I wasn’t that impressed by “Christopher and His Kind“, the BBC adaptation of Isherwood’s memoir of his years sampling the decadent and permissive nightlife of Weimar Berlin. (This was a period that gave him the material for two novels and a play, and the play was later adapted into the musical/film “Cabaret”.) Matt Smith was excellent as Isherwood; he got the voice and the mannerisms exactly right. Toby Jones, an actor who would find it impossible to turn in anything less than a superb performance, was wonderfully sinister and sleazy as Gerald Hamilton, the original of Mr Norris in Isherwood’s 1935 novel “Mr Norris Changes Trains”. Imogen Poots (that’s her real name … ) brought both fragility and toughness to the role of the free-spirited cabaret singer Jean Ross, and the only false note in the casting was struck by Pip Carter as WH Auden, who captured the poet’s acerbity well, but none of his kindness. A missed chance to explore a person of inestimable importance in Isherwood’s life, as Isherwood was in Auden’s. (I only started reading Auden about a year ago, but no writer has meant as much to me so quickly. I was nervous to see how he was going to be portrayed. )
The cast couldn’t completely save what was a serviceable enough dramatisation, but the frequent lapses into farce (was there really oompah music during one of the sex scenes? Or did I imagine it?) made the whole thing descend into panto at times. Also, this period is so culturally familiar, and has been worked over so many times, by Isherwood himself, by Kander and Ebb, by Hollywood, that the BBC could as well have made an adaptation of “Mr Norris Changes Trains”, or “Goodbye to Berlin” – much of it is interchangeable. This isn’t a criticism in itself, but a more original take on Isherwood and (especially) Auden would have been welcome. Still, as another instalment in the BBC’s “Year of Books”, this was at least a bold attempt at doing something different. I’ve only ever read “Mr Norris” by Isherwood, and have promised myself that I will have to read more by him. If drama like this turns the audience towards the writer’s works, then it has more than done its job.

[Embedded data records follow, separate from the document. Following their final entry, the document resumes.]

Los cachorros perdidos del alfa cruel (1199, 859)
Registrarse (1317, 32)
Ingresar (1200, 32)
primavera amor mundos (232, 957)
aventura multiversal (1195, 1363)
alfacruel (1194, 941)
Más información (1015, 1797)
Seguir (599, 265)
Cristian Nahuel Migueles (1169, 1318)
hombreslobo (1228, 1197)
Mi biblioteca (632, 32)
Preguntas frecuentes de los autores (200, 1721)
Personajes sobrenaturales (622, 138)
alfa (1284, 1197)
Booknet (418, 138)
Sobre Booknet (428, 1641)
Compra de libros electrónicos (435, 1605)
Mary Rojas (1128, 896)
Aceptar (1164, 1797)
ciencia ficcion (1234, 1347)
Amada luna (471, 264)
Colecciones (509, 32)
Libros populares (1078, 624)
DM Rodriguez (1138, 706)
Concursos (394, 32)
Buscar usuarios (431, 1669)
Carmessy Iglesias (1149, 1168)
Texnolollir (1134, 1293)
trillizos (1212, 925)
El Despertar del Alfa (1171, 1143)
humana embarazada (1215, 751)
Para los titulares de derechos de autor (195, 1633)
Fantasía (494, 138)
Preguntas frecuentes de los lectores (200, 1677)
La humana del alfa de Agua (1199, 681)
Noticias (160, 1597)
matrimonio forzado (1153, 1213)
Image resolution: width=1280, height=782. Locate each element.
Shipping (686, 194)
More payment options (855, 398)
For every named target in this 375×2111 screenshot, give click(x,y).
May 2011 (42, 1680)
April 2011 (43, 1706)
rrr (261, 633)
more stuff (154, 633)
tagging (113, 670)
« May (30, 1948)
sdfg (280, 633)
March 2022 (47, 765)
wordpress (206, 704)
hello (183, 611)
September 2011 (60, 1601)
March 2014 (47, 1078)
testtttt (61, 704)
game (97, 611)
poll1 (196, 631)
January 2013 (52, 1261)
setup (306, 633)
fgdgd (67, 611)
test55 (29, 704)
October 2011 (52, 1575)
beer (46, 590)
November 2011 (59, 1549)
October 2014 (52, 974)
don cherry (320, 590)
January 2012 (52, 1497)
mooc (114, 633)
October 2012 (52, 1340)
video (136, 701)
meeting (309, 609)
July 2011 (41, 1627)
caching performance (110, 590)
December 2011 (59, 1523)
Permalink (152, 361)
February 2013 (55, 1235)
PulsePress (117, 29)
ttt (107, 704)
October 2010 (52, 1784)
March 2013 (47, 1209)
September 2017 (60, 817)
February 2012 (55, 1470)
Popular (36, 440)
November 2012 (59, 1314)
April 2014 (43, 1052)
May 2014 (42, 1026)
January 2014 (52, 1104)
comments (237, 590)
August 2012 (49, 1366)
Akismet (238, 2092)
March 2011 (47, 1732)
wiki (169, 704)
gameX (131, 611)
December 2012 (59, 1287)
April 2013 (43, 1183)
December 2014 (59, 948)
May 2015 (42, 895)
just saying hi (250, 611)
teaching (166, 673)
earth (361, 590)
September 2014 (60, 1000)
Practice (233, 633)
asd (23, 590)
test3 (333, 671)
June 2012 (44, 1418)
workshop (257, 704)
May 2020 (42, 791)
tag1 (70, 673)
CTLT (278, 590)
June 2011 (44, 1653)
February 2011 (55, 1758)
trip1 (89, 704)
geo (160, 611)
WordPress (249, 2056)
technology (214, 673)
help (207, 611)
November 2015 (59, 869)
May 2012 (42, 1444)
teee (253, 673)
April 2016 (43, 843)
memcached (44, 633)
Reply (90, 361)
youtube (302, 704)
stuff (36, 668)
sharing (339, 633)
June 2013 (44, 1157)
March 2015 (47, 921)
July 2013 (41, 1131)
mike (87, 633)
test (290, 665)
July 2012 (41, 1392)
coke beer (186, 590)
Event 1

Next weekend on the BBC is a two-part adaptation of DH Lawrence’s “The Rainbow” and “Women in Love”. By taking Lawrence’s two, linked novels as one, it might be possible to do something bold and original with the adaptation in a way that wasn’t really achieved with “Christopher and His Kind”. Typically though, it’s being hidden away on BBC4. I wonder if Matt Smith (AKA “The Doctor”) hadn’t been playing Isherwood, would it still have found a home on mainstream BBC2?